- PROBLEMS TO SOLVE -
1. List the examples of home-video gaffes that the passage on boredom below says the program You’ve Been Framed features.
2. Extend the passage on boredom below, beginning right after its final sentence.

The busyness and distraction habits that we’ve built for ourselves can have a tendency to make our brains feel as though they’re brimming with worthless clutter, and travelling with such speed as to put Speedy Gonzalez to shame. Consuming hundreds of memes, photos and videos with frantic flicks of the thumb might leave you feeling even more stressed than before. By allowing yourself to be bored on occasion, you may find that you’re less tired at the end of the day. Submitting to the odd bout of boredom is like drinking a cup of coffee without the elevated heart-rate.
Having mustered the fortitude to withstand a little boredom, the valuable thing that you decide to do may be suffused with more creativity¹. Innovation often comes from daydreaming, when your mind is in a directionless, wandering state. Only by doing nothing is there room for something to emerge. When we’re in such a state, our brain’s Default Mode Network is activated, a core component of creativity. Incidentally, this network is also activated when taking psychedelics. The empty space of boredom makes room for wondrous creativity.
“So we might try to find that stimulation by our minds wandering and going to someplace in our heads. That is what can stimulate creativity, because once you start daydreaming and allow your mind to wander, you start thinking beyond the conscious and into the subconscious. This process allows different connections to take place. It’s really awesome.”Sandi Mann
On the surface, being bored seems a waste of our precious time; a devilish rascal to be avoided at all cost. But digging a little deeper reveals the truth: it’s a driving force of creative thinking, allows golden moments of self-reflection, and compels us towards what we value. Escaping into the glow of a screen while sucking our thumbs for comfort isn’t necessarily the best option. By relenting to our boredom, we may just stumble onto something important.
“When hit by boredom, let yourself be crushed by it; submerge, hit bottom. In general, with things unpleasant, the rule is: The sooner you hit bottom, the faster you surface. The idea here is to exact a full look at the worst. The reason boredom deserves such scrutiny is that it represents pure, undiluted time in all its repetitive, redundant, monotonous splendour.
Boredom is your window on the properties of time that one tends to ignore to the likely peril of one’s mental equilibrium. It is your window on time’s infinity. Once this window opens, don’t try to shut it; on the contrary, throw it wide open.”Joseph Brodsky
- Peter Enticott, ‘What does boredom to do your brain‘, Deakin University
In the summer of 1996, when I was about 13 years old, my buddy Neil got himself a handheld video camera. For a group of impoverished teenagers, it was a thing of wonder, and the first thing that our group of friends wanted to do was to fake an embarrassing fall, so that we could post the video to entertainment show You’ve Been Framed. For those unfamiliar with the program, it features a string of home-video gaffes such as people falling off tables at weddings, dogs running headfirst into bushes, and children using footballs to splatter ice creams over their dads’ faces. If we were able to stage a convincing fall, where one of us trips at just the right time and bundles into the unforgiving concrete, we might become television stars!

- DATA SECTION -
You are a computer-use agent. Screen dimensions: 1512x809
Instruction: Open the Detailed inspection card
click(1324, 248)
...
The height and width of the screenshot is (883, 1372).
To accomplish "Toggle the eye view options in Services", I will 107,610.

- ANSWERS TO EACH TASK -
1.
- people falling off tables at weddings
- dogs running headfirst into bushes
- children using footballs to splatter ice creams over their dads’ faces

2.
The stage was our usual spot for playing football—a vacant, semi-detached house with a large windowless side, which we could blast the ball at without complaint. Most of the game was played in the road itself, with only the goalkeeper on the footpath, slightly raised up on a kerb. The plan was for Lee—the oafish, bravest lump of our friendship group—to line up a shot on goal, trip on the kerb, and crash into the pavement. It was full-proof.
With the camera rolling, the ball was passed towards Lee, and the confusion caused by the charade made him trip on his own feet, and his great mass of flesh was sent flailing into the air, followed by a spectacular clattering onto the footpath. We watched the clip again and again, until our cheeks and sides ached from laughter. The clip never did get featured on You’ve Been Framed, but it didn’t matter—that little moment of joy was what we really needed. I loved my group of friends, and wouldn’t have changed anything for the world.
Having close friends and spending time with them is arguably one of the best aspects of human existence, but despite being awash with technologies that allow us batter our chums with messages, photographs, and video clips, people around the world are feeling lonelier than ever. Nearly half of Americans claim to feel regularly lonely¹. A third of Britons say the same¹. In Japan, there’s half a million people under 40 who haven’t interacted with anyone for at least 6 months¹. A study from the General Social Survey showed that between 1985 and 2004, the people with whom the average American could discuss important matters dropped from three to two, and the number of Americans who had nobody to discuss important matters with tripled⁵. Since the 1970’s, American teenagers have been meeting with their friends significantly less—roughly half as much as they used to⁶.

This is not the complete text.